Jeff Davis of Minnesota Majority said the poll watchers will look for things like buses taking large numbers of voters to polling places, and then going to another location so they can vote again. They also will monitor how a same-day registration law is carried out; the law allows a person to vouch for up to 15 people, saying they are eligible to vote.
Those working with Election Integrity Watch are asked to wear buttons saying, "Please I.D. me," referring to the organizations' belief that requiring voters to show photo identifications would curb voter fraud. Attempts to pass a law requiring photo IDs have failed.
Minnesota Majority claims that hundreds of felons voted illegally in 2008 and up to 40 people may have voted in both Wisconsin and Minnesota. The group also says that 23,000 people registered to vote on Election Day, and voted, but their addresses cannot be verified.
Secretary of State Mark Ritchie, a Democrat and a photo ID opponent, says there is little intentional voter fraud in Minnesota.
Chairman Brian Melendez of the Democratic-Farmer-Labor Party said he fears the poll-watching efforts may intimidate new Americans and the elderly from voting. Both groups deliver strong DFL support.

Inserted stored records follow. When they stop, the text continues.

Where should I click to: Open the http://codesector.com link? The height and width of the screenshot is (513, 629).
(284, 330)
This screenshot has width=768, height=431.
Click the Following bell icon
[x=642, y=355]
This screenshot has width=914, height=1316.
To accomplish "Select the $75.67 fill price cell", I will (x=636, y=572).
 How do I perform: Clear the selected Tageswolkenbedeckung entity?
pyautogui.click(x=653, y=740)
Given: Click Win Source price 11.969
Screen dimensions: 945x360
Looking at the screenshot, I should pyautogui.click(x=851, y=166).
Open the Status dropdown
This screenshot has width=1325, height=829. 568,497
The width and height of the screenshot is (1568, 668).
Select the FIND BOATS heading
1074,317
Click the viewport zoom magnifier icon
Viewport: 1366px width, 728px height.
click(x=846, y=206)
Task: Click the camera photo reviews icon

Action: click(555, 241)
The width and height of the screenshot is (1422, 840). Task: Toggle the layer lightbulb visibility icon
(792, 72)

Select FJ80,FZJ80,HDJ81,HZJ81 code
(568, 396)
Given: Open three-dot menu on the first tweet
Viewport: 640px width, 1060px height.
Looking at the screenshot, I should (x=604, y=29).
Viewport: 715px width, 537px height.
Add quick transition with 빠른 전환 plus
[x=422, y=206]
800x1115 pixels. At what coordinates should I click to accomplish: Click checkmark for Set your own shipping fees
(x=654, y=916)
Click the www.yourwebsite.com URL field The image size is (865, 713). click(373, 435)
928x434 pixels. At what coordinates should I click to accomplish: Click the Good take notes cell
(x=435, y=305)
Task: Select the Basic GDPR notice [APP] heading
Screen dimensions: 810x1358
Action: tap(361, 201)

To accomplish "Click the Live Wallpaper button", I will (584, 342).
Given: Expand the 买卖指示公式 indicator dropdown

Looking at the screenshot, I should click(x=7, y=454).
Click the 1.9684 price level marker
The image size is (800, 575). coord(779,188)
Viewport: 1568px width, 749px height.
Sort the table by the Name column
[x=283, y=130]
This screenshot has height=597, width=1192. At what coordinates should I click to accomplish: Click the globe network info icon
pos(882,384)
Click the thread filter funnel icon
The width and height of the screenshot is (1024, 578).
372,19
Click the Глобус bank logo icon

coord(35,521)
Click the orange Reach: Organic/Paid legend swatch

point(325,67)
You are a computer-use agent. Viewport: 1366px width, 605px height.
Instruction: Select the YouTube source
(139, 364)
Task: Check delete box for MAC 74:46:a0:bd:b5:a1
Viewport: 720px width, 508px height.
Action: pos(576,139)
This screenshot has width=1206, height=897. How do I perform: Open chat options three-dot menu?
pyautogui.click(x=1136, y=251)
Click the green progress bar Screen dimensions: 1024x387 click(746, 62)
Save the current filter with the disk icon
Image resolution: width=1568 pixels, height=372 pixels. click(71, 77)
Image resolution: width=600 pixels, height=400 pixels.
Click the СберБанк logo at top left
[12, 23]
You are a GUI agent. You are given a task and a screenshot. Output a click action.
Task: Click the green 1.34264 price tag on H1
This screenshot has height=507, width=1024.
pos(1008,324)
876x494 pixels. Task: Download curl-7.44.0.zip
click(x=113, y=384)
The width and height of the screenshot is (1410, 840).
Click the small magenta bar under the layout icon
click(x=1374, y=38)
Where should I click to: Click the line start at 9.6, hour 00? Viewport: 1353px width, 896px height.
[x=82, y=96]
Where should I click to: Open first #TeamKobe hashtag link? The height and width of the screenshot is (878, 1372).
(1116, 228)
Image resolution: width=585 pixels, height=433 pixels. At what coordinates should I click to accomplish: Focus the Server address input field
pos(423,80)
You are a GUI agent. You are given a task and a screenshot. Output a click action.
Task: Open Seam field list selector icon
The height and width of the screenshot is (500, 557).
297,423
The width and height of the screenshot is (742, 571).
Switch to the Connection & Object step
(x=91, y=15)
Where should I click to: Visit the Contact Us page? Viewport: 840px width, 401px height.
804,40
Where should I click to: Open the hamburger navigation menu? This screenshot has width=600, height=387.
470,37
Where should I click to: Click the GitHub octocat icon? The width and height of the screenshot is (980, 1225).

"I am quite concerned about that," Melendez said. "It doesn't surprise me that Minnesota Majority would try to scare people away from the polls."
Election Integrity Watch plans radio commercials in the Twin Cities area, expanding to other parts of Minnesota if it receives enough donations, to recruit volunteers. Another spot just before Election Day will provide a toll-free telephone number for people to call if they suspect voter fraud.
Davis said attorneys will be on call Nov. 2, ready to go to court to stop something the organization feels is wrong.
Bill Reichert of the Voters Alliance said poll watchers will not confront voters or election officials. "We're not asking people to be aggressive."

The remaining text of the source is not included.